The issue then is whether you could claim benefits with £30,000 in savings, and your pension income, and how much you would pay in tax, and whether this would be more than the amount you would receive in benefits. Wendy Allcock at EntitledTo cautioned that buying an annuity may be classified as deprivation of capital in the eyes of HMRC, and therefore could rule you out of receiving benefits. She added you could apply for a PIP – personal independence payment – which won’t take your financial situation into account, but I’m sure you’ve thought of this and wonder if you have been put off doing this by your bruising experience with the ESA.

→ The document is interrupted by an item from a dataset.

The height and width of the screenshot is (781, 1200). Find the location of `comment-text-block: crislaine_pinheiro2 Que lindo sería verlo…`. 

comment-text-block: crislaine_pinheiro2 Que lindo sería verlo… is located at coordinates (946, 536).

Really the most sensible advice seems to be to stick with what you’re doing, as you are doing everything right. Modray recommends focusing on investing sensibly. He suggests the Vanguard LifeStrategy range of funds for a “buy and hold” investment (ie one for the long-term and won’t require too much work on your behalf), which come with low fees.

These allow you to hold between 20 per cent and 100 per cent in global stock markets – depending on which ones you choose according to your risk appetite – with the rest held in fixed interest ‘bond’ type investments, a safe cash-like place for your money.

I hope this has been helpful and I really do wish you well. While I appreciate you haven’t had the luxury to be more casual about your finances, your assiduous saving has made your difficult situation easier. You will not be forced into work – and that, for you, has been life-saving.